• _Text passage_:
____
Cytotoxic T lymphocytes have also been shown to be inhibited by IH in OSA patients. For example, Cubillos-Zapata et al. showed that PD-L1 and PD-1 were overexpressed in OSA patient derived monocytes and CD8+ T cells, respectively. PD-L1/PD-1 crosstalk inhibited T lymphocyte activation and proliferation and suppressed cytotoxic activity of CD8+ T cells. Moreover, OSA patients showed increased population of MDSCs (myeloid cells capable of inhibiting innate and adaptive immune responses) with higher expression of RORC1 in their monocytes which promotes expansion of MDSC [146]. Higher expression of PD-L1 in tumor cells of IH (6% O2, 70 s hypoxia, 50 s reoxygenation, 8 h per day, for 5 weeks) treated OSA mice models of LLC cells has also been reported by Huang et al. [147]. Similarly, Akbarpour et al. showed that sleep fragmentation (SF) and IH (6% Fi O2, 90 s hypoxia, 90 s reoxygenation, 20 cycles per hour, 12 h per day till the tumor is palpable) increased tumor size and invasiveness, and IH reduced granzyme-B producing CD8+ cells in tumors of OSA TC1 mice model [148]. These changes in OSA models may be driven by EMT-associated changes; given that EMT has been shown to be immunosuppressive [149] including upregulation of PDL1 [150] and reduced T-cell infiltration [151]. Reduction in circulating iNKT cells (invariant natural killer T-cells) has also been reported in OSA patients providing a possible explanation of increased cancer risk in OSA patients [152]. Thus, OSA model system provides an important platform to study effect of IH on various aspects of tumor development.

8. Mathematical Modelling As a Tool to Understand the Hypoxia Response Dynamics

Activation of HIF-1α and/or HIF-2α is a complex process which depends on the rate of stabilization and degradation of the protein. Under normoxia, HIF-1α is hydroxylated by prolyl hydroxylases (PHD) and asparagyl hydrolylases (FIH) which mediates its proteasomal degradation and trans inactivation respectively. Under hypoxia, PHDs and FIHs are inhibited such that HIFα are stabilized and transactivated [22]. As discussed above, different combinations of factors can affect the patterns of HIF-1α and HIF-2α activation and eventually the dynamics of hypoxic adaptation: concentration of oxygen, duration of hypoxia, timescale of H–R phases during H–R cycles, number of H–R cycles, and total duration of time for which H–R cycle is continued.
____
• _Your assignment_:
Using the passage on hypoxia and tumors above, decide whether each statement agrees with it. Answer yes or no for each, and quote the words from the passage that settle it.
(a) In OSA patients, PD-L1 was found to be overexpressed in CD8+ T cells.
(b) Under hypoxia, PHDs and FIHs are inhibited.
(c) In the OSA mouse models reported by Huang et al., IH was applied 12 hours per day.

• _Data segment_:
____
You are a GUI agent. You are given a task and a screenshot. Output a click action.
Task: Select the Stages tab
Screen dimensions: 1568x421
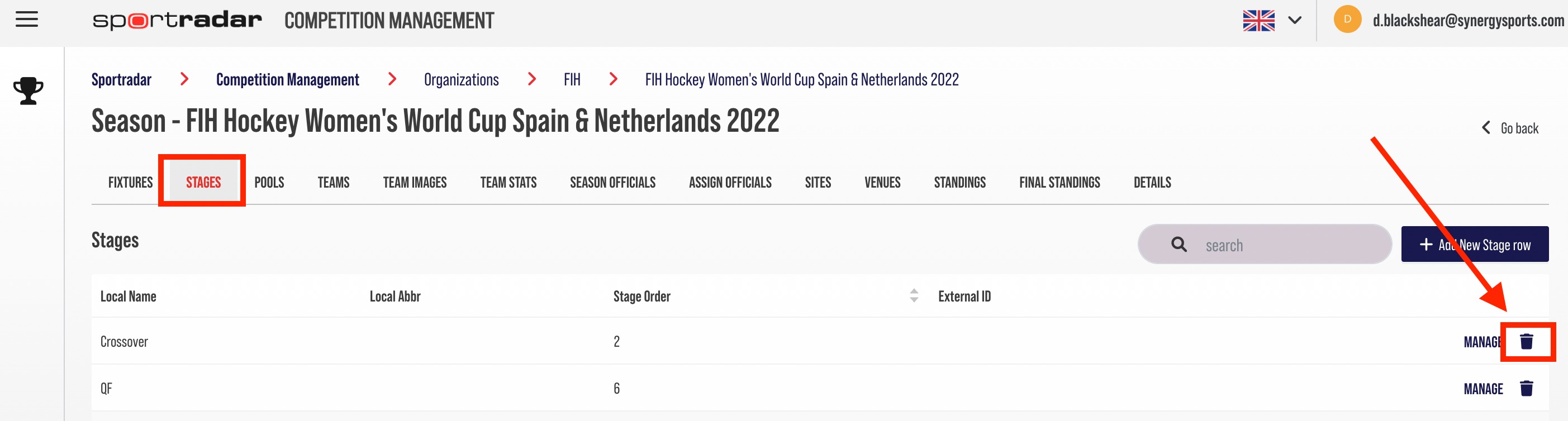203,183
____
• _Solution for this problem_:
(a) No: "PD-L1 and PD-1 were overexpressed in OSA patient derived monocytes and CD8+ T cells, respectively."
(b) Yes: "Under hypoxia, PHDs and FIHs are inhibited such that HIFα are stabilized and transactivated"
(c) No: "8 h per day, for 5 weeks"